Except... it wasn't. One of the members of our group was assigned to the University of Guyana's main campus, which was located where? In Georgetown. Why wasn't he forbidden to stay there, you might ask? And if he could be there, why couldn't I? Those are very good questions, and I asked myself them every day in New Amsterdam. This is nothing against Rustin, the volunteer who was teaching at U.G. -- I don't harbor an ounce of grudge against him. He was fortunate. I was disappointed in the admin for this decision, not Rustin.

But one didn't need to think hard to see their justification. All throughout training, our group was divided into two clear groups: those who were playing it safe, and those who wanted to take risks. Anyone who has read my blog will know instantly which group I fell under. And those of us who wanted to take risks -- and did -- were the ones who got caught or lived on the edge of getting caught. One person in our group was nearly sent home for a decision to sneak off to a Beenie Man concert on the night of our Swearing-In party. She was one of the risk-takers. Rustin was not a risk-taker, at least not in Guyana. He was one of the large group of volunteers more interested in playing it safe, going by the rules. He wasn't a huge drinker, he didn't express "dangerous" ideas of wanting to explore the so-called forbidden areas of Georgetown. In short, admin felt they could trust that he would stick faithfully to campus and not be haunting the more risky locations in the city. And as far as I know, he (mostly) did just that. But then, he wasn't in Guyana looking for the same kinds of things I was looking for. I'm sure he got the experience he wanted, and I think that's great.

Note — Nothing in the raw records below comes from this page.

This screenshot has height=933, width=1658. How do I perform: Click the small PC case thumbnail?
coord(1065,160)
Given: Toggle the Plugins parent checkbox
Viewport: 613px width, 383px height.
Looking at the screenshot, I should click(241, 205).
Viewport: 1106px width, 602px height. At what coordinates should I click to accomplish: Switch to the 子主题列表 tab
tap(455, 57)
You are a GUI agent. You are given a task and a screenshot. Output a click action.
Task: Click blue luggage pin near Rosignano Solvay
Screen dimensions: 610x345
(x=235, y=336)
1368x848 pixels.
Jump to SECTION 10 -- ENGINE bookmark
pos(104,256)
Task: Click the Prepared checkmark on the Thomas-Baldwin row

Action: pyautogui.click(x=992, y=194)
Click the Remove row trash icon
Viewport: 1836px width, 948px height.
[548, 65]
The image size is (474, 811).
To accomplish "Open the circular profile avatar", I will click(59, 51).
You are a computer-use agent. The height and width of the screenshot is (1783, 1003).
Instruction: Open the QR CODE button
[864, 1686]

Because the admin could read my personality, they knew leaving me in Georgetown wouldn't work. Come election day, I wouldn't be in the relative safety of my rented room, or hiding out at a fellow volunteer's place elsewhere in the country. I wanted to be downtown, in the chaos, observing Guyanese history. And all the days before and after election day, they knew I would be wanting to go to the off-limits bars and clubs in Georgetown, like Club Tennessee or the strip clubs. And they were right. So they placed me a hundred miles away from those places.